What you are asked to do: Lines in the entries below where the word "computer" shows up should each be copied.

(Beginning of The records)

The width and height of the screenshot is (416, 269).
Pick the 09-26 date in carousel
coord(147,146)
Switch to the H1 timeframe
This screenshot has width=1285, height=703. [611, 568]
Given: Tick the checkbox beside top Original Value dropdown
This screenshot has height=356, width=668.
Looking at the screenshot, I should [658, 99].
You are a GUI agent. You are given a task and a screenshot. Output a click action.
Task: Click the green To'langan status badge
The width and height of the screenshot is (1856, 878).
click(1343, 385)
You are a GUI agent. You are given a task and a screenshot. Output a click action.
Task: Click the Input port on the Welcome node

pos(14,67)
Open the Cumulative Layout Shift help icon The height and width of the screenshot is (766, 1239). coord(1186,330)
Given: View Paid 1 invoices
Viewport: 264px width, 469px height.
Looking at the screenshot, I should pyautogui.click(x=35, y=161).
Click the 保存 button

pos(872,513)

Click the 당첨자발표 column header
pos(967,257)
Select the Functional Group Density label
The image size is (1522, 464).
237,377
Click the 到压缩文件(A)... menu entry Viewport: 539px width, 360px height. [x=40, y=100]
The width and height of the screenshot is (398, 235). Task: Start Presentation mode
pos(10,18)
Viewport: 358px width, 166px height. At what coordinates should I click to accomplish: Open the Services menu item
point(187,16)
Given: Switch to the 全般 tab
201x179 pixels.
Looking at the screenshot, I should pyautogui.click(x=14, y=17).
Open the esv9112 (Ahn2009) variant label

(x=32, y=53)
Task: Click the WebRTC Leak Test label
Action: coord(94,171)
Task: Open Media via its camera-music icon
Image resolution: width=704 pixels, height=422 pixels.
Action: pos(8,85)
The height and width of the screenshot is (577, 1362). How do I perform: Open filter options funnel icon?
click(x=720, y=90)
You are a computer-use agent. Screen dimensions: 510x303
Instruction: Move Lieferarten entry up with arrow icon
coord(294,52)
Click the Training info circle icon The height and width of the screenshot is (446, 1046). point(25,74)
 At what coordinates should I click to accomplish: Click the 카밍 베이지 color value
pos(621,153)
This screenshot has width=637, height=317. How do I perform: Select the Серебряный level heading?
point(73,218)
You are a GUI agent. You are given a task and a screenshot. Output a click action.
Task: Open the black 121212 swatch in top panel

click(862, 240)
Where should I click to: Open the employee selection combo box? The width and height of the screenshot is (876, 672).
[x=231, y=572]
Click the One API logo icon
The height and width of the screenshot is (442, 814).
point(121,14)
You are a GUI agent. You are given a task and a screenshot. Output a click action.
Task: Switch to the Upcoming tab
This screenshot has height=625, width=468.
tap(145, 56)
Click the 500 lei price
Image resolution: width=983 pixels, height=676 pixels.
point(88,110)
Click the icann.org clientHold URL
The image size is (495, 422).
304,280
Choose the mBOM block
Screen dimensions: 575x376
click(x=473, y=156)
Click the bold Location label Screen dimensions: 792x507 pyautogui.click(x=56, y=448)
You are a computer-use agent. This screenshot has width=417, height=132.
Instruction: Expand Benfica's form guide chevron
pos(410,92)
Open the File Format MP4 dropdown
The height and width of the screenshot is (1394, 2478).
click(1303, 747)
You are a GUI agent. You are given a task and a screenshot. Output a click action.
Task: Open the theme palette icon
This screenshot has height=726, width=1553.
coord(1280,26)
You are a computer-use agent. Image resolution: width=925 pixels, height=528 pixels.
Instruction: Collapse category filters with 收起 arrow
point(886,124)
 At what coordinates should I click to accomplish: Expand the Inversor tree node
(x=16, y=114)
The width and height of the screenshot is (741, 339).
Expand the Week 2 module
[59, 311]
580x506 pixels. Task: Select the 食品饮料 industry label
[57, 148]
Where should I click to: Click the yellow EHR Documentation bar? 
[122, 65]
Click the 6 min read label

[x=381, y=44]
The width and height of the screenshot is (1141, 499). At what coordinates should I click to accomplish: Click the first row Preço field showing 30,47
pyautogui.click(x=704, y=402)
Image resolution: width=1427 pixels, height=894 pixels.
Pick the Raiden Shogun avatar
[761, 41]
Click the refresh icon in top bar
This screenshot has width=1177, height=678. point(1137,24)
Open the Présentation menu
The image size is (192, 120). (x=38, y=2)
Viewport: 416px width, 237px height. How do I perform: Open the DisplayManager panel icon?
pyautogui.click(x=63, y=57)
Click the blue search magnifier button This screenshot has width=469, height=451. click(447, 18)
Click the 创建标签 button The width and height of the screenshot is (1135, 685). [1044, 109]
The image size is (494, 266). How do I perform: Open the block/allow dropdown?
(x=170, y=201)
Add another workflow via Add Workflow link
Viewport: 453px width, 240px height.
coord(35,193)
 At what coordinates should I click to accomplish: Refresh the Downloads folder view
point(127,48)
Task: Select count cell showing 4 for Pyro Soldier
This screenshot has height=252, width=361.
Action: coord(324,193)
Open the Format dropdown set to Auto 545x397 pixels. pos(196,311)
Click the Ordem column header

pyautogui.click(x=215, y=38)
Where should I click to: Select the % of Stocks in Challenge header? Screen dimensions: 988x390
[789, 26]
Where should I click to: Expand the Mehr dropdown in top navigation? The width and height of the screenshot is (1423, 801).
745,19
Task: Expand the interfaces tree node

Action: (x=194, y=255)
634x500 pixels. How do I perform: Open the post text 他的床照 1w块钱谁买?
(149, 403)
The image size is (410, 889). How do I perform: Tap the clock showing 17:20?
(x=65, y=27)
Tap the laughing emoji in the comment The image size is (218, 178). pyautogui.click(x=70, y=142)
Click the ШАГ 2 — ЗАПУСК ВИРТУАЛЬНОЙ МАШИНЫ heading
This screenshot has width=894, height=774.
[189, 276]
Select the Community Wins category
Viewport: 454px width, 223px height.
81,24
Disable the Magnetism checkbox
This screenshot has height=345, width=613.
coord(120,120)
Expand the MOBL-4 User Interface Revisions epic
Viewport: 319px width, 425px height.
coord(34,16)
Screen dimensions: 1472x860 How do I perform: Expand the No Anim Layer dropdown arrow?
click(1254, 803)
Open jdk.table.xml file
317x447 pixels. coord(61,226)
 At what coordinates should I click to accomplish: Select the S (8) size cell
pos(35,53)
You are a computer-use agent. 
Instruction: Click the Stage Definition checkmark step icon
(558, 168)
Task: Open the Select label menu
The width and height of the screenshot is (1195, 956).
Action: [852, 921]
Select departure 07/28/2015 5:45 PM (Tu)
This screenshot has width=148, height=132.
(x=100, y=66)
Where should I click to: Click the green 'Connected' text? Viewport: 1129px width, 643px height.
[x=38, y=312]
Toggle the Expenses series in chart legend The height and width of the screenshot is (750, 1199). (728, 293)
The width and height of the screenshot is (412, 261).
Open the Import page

(End of The records)

Expected answer:
You are a computer-use agent. Screen dimensions: 510x303
You are a computer-use agent. This screenshot has width=417, height=132.
You are a computer-use agent. Image resolution: width=925 pixels, height=528 pixels.
You are a computer-use agent. 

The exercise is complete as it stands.